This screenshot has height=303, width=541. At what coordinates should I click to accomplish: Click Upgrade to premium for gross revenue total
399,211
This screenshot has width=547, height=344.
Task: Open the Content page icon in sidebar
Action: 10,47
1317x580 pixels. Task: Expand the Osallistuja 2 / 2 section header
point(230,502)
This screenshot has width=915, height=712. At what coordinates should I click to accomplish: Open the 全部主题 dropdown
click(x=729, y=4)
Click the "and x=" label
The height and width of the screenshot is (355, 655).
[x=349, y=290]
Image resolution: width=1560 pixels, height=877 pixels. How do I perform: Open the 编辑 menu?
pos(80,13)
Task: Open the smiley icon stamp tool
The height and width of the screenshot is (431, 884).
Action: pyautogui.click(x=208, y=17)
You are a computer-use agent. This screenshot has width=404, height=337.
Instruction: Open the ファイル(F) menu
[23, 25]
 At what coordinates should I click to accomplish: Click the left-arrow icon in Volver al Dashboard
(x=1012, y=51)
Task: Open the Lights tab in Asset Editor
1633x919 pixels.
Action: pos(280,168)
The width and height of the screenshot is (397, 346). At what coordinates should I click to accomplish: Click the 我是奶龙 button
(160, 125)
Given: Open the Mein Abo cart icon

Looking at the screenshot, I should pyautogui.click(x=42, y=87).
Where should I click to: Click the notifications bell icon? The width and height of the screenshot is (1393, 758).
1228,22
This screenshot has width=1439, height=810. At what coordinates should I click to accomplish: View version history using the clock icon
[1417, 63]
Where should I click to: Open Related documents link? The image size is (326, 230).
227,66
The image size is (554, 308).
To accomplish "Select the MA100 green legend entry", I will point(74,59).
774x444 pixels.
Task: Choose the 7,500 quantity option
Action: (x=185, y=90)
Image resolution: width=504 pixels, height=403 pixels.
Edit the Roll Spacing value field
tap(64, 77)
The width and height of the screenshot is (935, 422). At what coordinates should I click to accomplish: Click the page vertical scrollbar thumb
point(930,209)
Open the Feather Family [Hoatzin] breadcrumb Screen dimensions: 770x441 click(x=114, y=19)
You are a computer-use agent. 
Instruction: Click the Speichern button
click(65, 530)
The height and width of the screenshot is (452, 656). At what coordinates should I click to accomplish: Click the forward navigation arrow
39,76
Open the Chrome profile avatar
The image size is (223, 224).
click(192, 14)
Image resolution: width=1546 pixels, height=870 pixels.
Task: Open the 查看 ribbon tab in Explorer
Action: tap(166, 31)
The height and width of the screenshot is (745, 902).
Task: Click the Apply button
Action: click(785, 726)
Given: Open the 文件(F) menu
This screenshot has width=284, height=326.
***
Problem to work on: Reproduce the listing above in full, swapping every "menu" for "dropdown" and leaving all other text unchanged.

The result:
This screenshot has height=303, width=541. At what coordinates should I click to accomplish: Click Upgrade to premium for gross revenue total
399,211
This screenshot has width=547, height=344.
Task: Open the Content page icon in sidebar
Action: 10,47
1317x580 pixels. Task: Expand the Osallistuja 2 / 2 section header
point(230,502)
This screenshot has width=915, height=712. At what coordinates should I click to accomplish: Open the 全部主题 dropdown
click(x=729, y=4)
Click the "and x=" label
The height and width of the screenshot is (355, 655).
[x=349, y=290]
Image resolution: width=1560 pixels, height=877 pixels. How do I perform: Open the 编辑 dropdown?
pos(80,13)
Task: Open the smiley icon stamp tool
The height and width of the screenshot is (431, 884).
Action: pyautogui.click(x=208, y=17)
You are a computer-use agent. This screenshot has width=404, height=337.
Instruction: Open the ファイル(F) dropdown
[23, 25]
 At what coordinates should I click to accomplish: Click the left-arrow icon in Volver al Dashboard
(x=1012, y=51)
Task: Open the Lights tab in Asset Editor
1633x919 pixels.
Action: pos(280,168)
The width and height of the screenshot is (397, 346). At what coordinates should I click to accomplish: Click the 我是奶龙 button
(160, 125)
Given: Open the Mein Abo cart icon

Looking at the screenshot, I should pyautogui.click(x=42, y=87).
Where should I click to: Click the notifications bell icon? The width and height of the screenshot is (1393, 758).
1228,22
This screenshot has width=1439, height=810. At what coordinates should I click to accomplish: View version history using the clock icon
[1417, 63]
Where should I click to: Open Related documents link? The image size is (326, 230).
227,66
The image size is (554, 308).
To accomplish "Select the MA100 green legend entry", I will point(74,59).
774x444 pixels.
Task: Choose the 7,500 quantity option
Action: (x=185, y=90)
Image resolution: width=504 pixels, height=403 pixels.
Edit the Roll Spacing value field
tap(64, 77)
The width and height of the screenshot is (935, 422). At what coordinates should I click to accomplish: Click the page vertical scrollbar thumb
point(930,209)
Open the Feather Family [Hoatzin] breadcrumb Screen dimensions: 770x441 click(x=114, y=19)
You are a computer-use agent. 
Instruction: Click the Speichern button
click(65, 530)
The height and width of the screenshot is (452, 656). At what coordinates should I click to accomplish: Click the forward navigation arrow
39,76
Open the Chrome profile avatar
The image size is (223, 224).
click(192, 14)
Image resolution: width=1546 pixels, height=870 pixels.
Task: Open the 查看 ribbon tab in Explorer
Action: tap(166, 31)
The height and width of the screenshot is (745, 902).
Task: Click the Apply button
Action: click(785, 726)
Given: Open the 文件(F) dropdown
This screenshot has width=284, height=326.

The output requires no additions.